AVAILABLE RECORDS
[Start of Attachment]
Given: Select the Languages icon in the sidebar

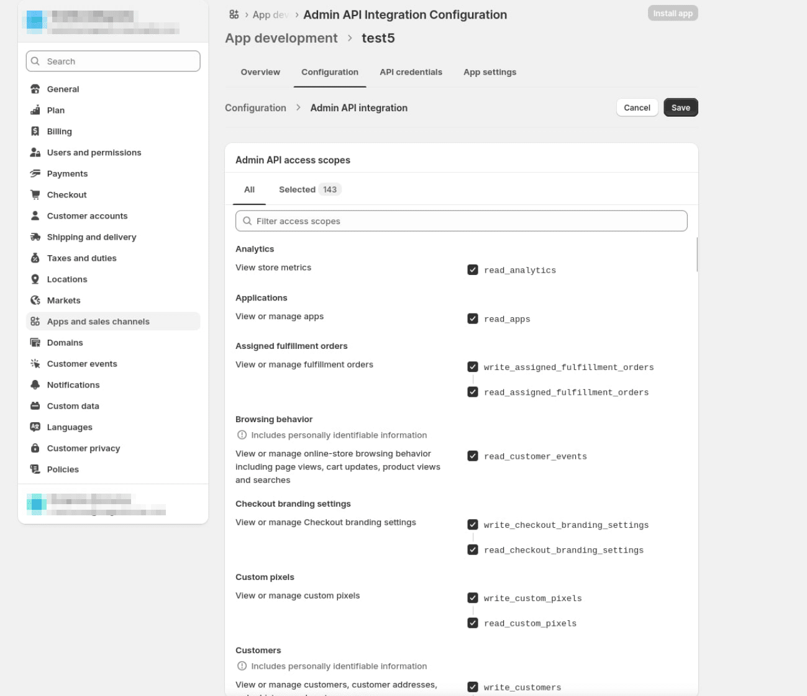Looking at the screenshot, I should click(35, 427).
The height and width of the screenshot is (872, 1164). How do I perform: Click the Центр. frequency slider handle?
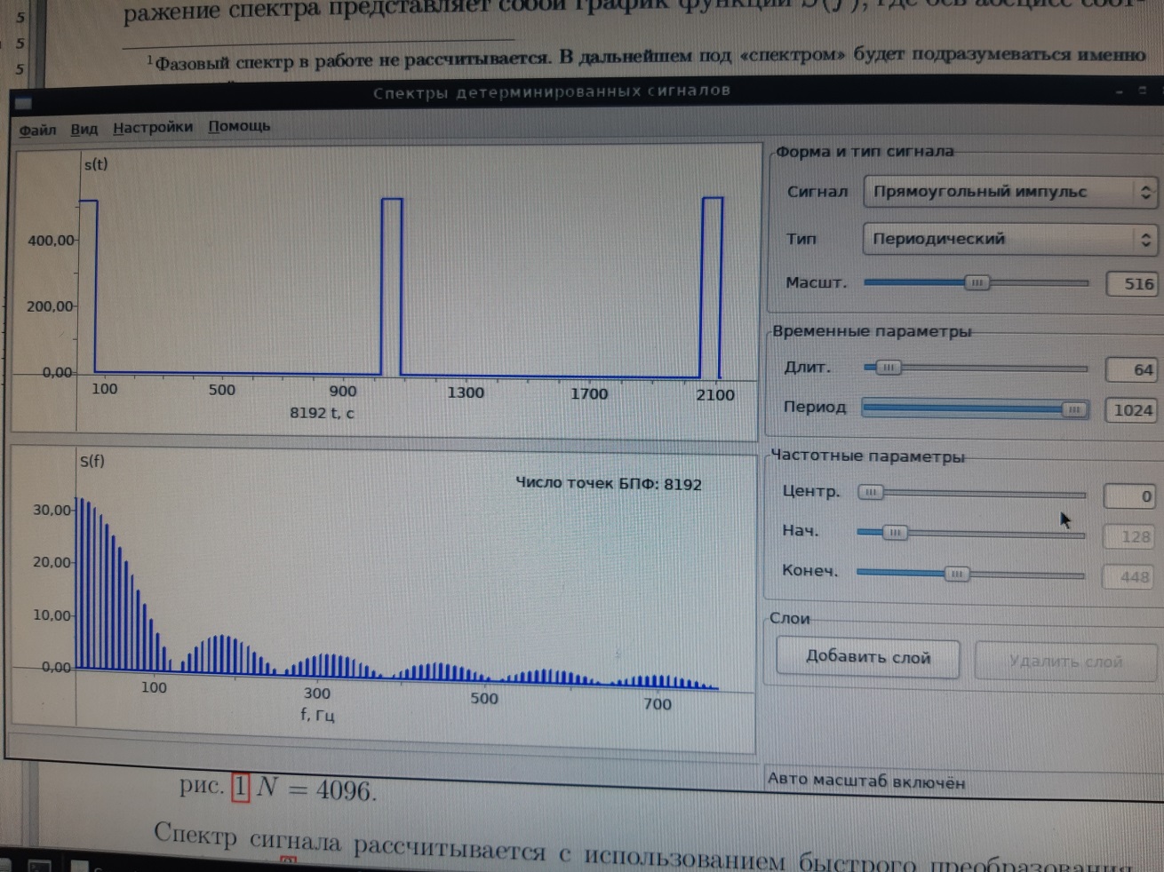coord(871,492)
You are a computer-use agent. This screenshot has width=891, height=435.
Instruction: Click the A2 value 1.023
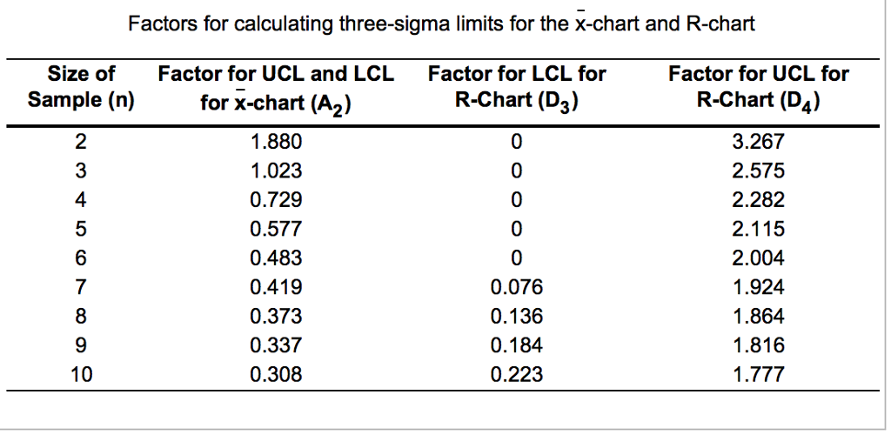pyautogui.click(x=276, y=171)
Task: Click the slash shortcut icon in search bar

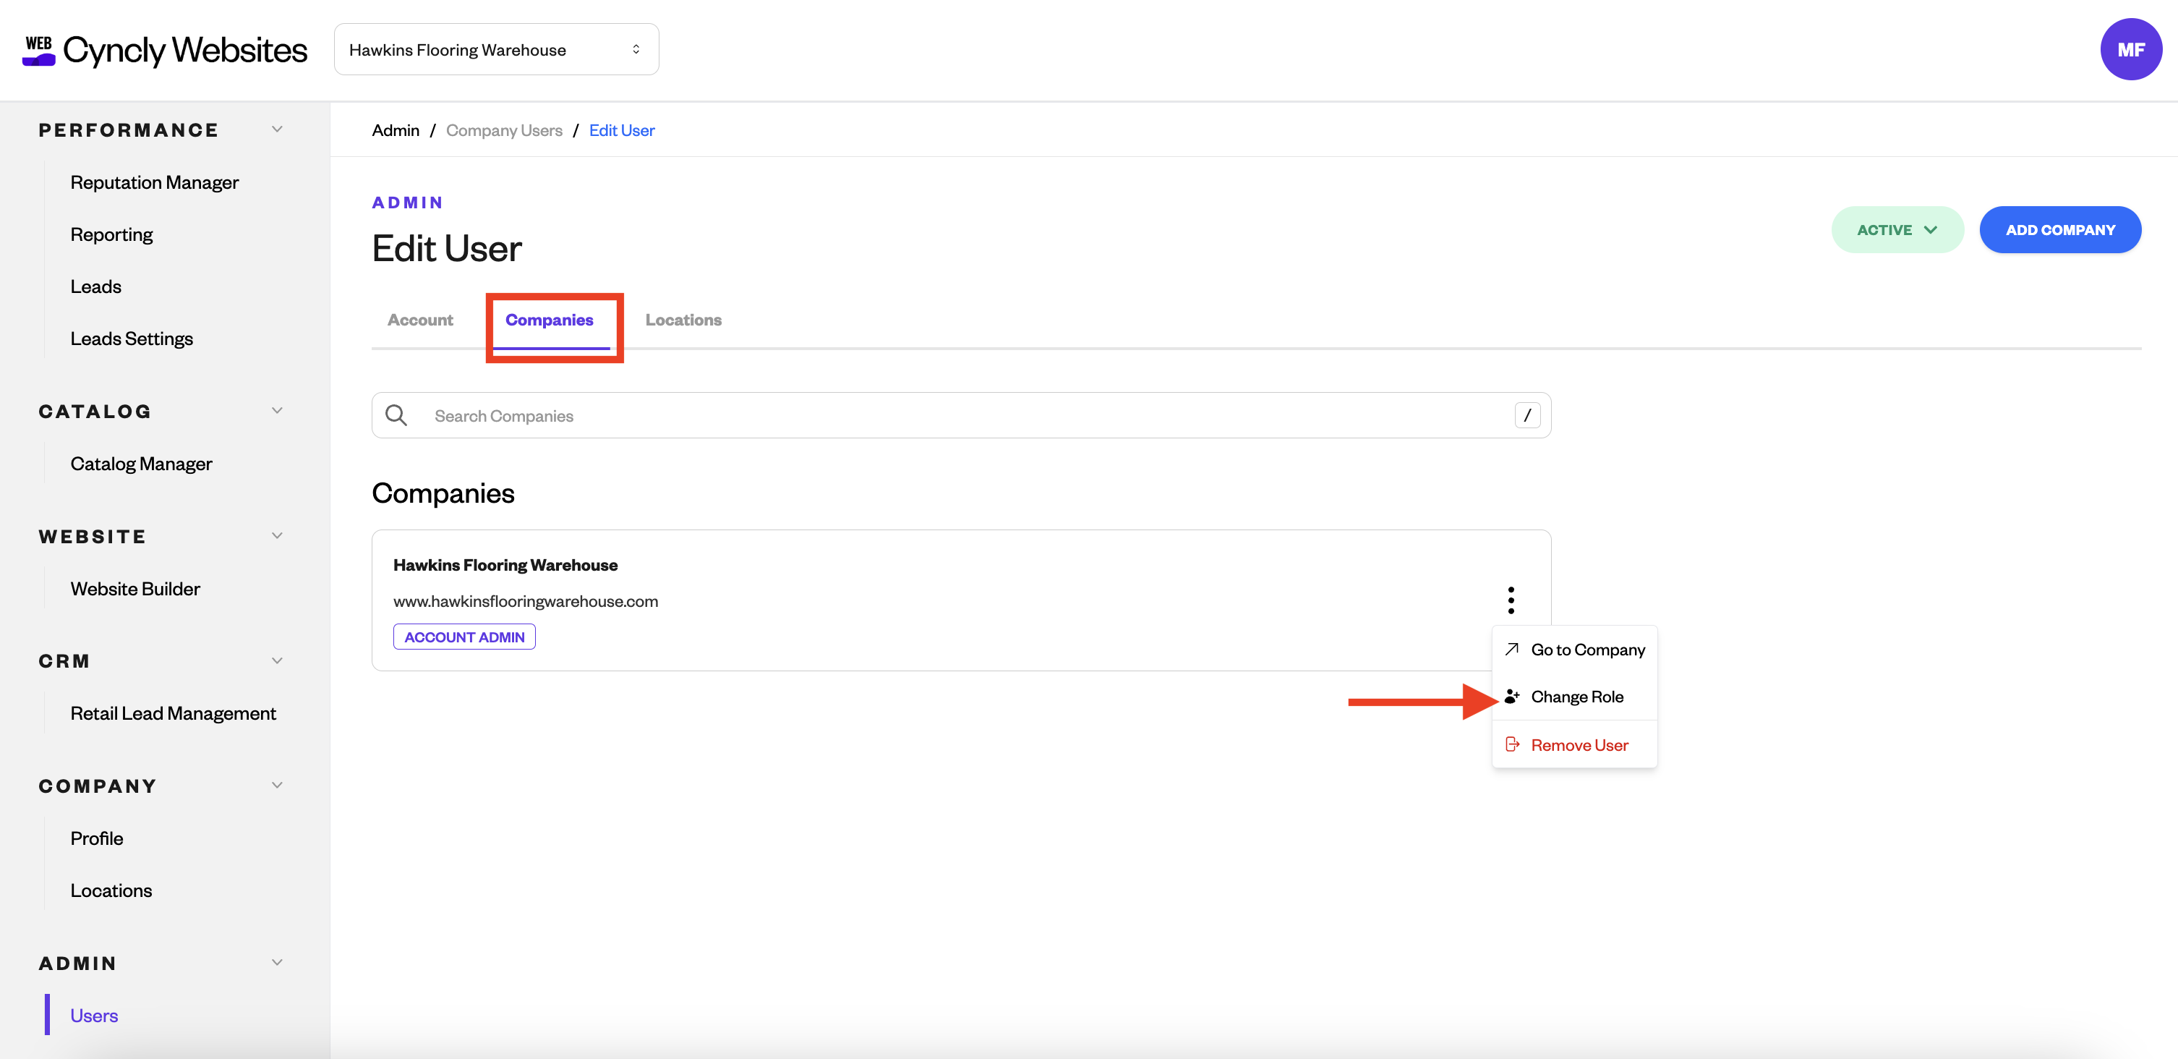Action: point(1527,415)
[End of Attachment]
ABOUT THIS EXERCISE
Each line from the one holding "The height and" to the end of the records above must be copied exactly; the pictures must not be copied.

WRITTEN ANSWER
The height and width of the screenshot is (872, 1164). How do I perform: Click the Центр. frequency slider handle?
coord(871,492)
You are a computer-use agent. This screenshot has width=891, height=435.
Instruction: Click the A2 value 1.023
pyautogui.click(x=276, y=171)
Task: Click the slash shortcut icon in search bar

Action: point(1527,415)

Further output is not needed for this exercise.